### PASSAGE FOR REVIEW
<<<<

The Trump Administration adaptation of the fringe theory of “herd immunity” as its official–if unacknowledged–strategy to address the coronavirus pandemic is being derided by virologists and public health experts as a reckless surrender that will cost millions of American lives.
As the Washington Post reports, the White House is seeking people to reinforce its policy. Health and Human Services Secretary Alex Azar and Scott Atlas, a neuroradiologist with no public health experience who has become a chief advisor to President Trump on the coronavirus met with a number of fringe doctors advocating the strategy.
“We heard strong reinforcement of the Trump Administration’s strategy of aggressively protecting the vulnerable while opening schools and the workplace,” Azar tweeted after the meeting.
Three scientists, all Fox “News” regulars like Atlas was, have come forward as the advocates the White House refers to: Martin Kulldorff is an epidemiologist at Harvard University. Sunetra Gupta is an epidemiologist at the University of Oxford. Jay Bhattacharya is a physician and health economist at Stanford Medical School.
They published a paper calling for “focused protection” for the vulnerable, including the immunocompromised and the elderly. Let everyone else get the coronavirus, they advocate, but they’ll protect the endangered. The losses, they say, will be acceptable.

>>>>

### DESCRIPTION OF THE TASK
Carry on the article about the White House and the herd immunity strategy from the point where it stops.

### PROVIDED DATA
<<<<

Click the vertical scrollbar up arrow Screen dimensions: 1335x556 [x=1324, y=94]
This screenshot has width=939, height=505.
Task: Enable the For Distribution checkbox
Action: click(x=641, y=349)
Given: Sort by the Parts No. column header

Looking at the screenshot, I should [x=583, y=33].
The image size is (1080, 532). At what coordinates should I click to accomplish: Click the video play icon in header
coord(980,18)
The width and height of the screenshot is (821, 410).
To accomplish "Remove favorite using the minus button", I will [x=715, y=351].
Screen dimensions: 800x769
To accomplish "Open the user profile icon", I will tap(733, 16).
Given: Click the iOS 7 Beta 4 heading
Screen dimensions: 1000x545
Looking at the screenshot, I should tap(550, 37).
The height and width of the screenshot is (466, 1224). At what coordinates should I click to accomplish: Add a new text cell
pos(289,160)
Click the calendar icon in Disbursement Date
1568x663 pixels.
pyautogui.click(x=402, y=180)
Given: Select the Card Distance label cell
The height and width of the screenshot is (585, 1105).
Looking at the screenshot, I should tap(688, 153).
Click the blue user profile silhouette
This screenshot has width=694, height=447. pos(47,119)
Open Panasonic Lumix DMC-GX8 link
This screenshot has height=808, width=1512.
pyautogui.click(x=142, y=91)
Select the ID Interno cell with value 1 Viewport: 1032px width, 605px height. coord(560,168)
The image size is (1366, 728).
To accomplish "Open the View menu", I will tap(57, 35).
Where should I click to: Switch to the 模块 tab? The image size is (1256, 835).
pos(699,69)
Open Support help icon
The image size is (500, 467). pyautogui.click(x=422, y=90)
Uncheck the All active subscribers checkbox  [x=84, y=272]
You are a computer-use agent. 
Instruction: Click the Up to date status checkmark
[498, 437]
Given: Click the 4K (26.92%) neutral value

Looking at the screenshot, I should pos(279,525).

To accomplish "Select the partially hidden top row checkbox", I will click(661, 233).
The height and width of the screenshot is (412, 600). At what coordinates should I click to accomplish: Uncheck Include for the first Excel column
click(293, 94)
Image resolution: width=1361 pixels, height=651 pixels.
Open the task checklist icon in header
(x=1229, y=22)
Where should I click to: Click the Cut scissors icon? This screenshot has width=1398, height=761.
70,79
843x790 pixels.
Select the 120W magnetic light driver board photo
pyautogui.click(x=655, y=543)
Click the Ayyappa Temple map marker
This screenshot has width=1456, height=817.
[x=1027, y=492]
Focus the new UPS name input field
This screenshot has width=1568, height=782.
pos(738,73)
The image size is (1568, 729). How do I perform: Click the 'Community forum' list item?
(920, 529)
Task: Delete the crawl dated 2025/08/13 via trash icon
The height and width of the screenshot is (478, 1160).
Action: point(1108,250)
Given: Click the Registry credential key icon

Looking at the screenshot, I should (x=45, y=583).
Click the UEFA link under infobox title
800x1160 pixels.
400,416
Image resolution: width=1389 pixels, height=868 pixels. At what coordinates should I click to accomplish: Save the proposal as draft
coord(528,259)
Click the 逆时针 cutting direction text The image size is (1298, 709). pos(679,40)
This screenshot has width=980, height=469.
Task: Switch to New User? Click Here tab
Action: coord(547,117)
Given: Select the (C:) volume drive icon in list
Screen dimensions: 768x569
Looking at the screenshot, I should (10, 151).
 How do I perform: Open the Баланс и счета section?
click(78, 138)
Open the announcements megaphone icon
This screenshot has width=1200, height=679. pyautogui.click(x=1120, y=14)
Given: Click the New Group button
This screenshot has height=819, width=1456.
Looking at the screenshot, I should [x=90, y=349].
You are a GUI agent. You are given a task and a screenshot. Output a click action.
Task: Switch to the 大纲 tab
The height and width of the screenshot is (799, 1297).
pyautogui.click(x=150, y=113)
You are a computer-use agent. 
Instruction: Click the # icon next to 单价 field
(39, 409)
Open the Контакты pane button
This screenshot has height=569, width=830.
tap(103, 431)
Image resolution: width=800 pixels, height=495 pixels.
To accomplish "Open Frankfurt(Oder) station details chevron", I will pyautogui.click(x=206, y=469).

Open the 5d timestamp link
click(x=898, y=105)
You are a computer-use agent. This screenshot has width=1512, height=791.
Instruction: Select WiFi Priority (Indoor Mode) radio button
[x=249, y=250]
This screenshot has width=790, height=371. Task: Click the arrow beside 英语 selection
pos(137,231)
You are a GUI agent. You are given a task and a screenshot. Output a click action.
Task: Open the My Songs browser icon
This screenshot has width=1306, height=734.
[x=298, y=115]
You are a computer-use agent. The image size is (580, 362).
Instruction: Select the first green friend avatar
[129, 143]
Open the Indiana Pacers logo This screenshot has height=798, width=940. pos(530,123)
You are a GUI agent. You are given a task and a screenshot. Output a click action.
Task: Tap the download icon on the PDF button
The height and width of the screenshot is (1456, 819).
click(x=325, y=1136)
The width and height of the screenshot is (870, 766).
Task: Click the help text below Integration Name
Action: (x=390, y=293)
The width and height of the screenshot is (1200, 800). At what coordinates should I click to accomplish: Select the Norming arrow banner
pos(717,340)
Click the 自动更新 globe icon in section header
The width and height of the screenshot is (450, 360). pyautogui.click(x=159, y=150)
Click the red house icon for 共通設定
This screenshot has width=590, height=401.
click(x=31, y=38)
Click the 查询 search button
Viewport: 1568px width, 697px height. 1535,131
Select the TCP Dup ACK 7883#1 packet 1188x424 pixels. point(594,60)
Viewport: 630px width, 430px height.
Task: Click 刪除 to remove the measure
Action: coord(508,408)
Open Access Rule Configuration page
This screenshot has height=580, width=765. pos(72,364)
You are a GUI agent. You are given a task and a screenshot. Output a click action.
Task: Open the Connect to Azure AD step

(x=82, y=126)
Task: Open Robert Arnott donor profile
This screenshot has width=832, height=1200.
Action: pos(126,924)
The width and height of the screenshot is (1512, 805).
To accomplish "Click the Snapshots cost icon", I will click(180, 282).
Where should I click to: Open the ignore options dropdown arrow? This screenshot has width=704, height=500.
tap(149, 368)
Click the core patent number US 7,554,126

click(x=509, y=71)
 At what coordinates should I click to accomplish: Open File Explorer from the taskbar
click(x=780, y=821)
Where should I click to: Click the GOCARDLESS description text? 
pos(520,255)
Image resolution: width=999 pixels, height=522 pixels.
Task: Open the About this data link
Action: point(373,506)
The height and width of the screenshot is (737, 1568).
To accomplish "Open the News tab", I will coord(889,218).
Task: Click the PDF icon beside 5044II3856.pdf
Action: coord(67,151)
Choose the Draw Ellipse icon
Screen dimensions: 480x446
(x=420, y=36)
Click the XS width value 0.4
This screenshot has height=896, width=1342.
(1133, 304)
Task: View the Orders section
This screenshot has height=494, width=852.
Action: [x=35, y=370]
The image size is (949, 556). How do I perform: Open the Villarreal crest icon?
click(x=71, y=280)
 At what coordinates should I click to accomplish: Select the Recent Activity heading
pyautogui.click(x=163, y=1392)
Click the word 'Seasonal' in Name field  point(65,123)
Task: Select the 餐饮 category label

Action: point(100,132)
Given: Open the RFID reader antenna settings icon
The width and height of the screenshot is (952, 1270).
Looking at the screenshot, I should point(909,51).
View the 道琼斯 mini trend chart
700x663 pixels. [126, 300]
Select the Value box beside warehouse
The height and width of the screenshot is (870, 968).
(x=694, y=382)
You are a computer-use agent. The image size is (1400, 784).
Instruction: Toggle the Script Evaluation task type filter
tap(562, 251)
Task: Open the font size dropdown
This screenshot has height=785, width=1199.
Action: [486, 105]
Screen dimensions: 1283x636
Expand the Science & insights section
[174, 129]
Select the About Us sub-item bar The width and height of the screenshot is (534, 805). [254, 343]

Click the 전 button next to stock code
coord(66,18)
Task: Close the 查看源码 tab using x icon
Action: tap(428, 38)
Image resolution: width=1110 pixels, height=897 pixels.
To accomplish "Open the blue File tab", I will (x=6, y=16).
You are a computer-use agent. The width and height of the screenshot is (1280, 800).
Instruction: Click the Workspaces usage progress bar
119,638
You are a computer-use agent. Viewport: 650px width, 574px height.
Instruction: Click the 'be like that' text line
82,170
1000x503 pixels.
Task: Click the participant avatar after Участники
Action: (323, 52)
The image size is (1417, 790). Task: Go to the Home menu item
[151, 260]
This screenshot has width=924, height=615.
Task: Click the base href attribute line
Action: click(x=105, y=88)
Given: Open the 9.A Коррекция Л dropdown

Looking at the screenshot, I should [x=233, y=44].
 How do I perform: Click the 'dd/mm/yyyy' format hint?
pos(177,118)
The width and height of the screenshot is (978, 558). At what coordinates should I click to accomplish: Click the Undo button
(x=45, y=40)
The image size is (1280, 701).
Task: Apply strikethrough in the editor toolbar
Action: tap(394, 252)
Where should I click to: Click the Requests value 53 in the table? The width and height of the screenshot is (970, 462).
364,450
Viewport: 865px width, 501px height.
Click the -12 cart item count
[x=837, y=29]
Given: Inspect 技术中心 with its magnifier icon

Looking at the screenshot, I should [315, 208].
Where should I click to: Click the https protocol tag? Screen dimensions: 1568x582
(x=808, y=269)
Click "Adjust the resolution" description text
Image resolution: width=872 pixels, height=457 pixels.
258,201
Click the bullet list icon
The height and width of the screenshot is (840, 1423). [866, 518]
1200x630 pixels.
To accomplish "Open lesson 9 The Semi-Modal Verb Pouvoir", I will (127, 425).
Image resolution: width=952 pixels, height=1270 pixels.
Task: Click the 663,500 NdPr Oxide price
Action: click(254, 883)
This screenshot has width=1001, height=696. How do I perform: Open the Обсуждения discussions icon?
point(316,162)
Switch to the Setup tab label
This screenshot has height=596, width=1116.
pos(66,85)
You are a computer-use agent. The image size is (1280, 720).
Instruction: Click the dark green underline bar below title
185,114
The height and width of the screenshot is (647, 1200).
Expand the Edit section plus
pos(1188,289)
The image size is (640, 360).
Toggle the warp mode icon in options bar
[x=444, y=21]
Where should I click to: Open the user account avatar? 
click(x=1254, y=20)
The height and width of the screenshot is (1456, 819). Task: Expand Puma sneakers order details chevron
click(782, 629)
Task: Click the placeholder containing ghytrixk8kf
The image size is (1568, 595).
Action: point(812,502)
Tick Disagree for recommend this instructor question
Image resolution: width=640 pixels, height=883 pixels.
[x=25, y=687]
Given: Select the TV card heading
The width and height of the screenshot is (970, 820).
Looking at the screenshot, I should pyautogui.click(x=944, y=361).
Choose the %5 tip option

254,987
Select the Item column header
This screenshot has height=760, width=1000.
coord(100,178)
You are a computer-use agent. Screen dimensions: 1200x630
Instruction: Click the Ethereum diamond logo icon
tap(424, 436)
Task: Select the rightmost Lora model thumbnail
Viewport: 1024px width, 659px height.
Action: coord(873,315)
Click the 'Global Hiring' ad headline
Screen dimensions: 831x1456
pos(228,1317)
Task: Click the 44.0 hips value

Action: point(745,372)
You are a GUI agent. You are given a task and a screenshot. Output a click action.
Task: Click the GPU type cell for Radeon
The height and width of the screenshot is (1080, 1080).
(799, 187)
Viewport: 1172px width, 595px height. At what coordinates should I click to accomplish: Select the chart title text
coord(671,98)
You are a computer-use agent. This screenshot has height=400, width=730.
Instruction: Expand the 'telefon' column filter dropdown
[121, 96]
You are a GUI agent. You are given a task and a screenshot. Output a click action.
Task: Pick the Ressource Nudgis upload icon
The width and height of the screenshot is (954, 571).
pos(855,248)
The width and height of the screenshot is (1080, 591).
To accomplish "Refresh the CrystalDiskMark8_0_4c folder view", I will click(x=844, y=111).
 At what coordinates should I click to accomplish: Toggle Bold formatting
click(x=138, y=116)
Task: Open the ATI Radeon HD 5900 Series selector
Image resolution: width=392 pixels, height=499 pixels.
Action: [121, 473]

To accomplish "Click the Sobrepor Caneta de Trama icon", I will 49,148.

>>>>

### EXERCISE RESULT
Those losses, however, could be as high as 6 million dead and innumerable people suffering the long term consequences.
Even members of Trump own staff are doubtful of the adoption of the theory–but only in name.
“We’re not endorsing a plan. The plan is endorsing what the president’s policy has been for months. The president’s policy — protect the vulnerable, prevent hospital overcrowding, and open schools and businesses — and he’s been very clear on that,” the official said.
Scientists who understand herd immunity say the only way to effectively achieve it is through vaccinations, not infections. With the coronavirus, immunity is not a proven aftereffect of infection; there are documented cases of people being infected multiple times.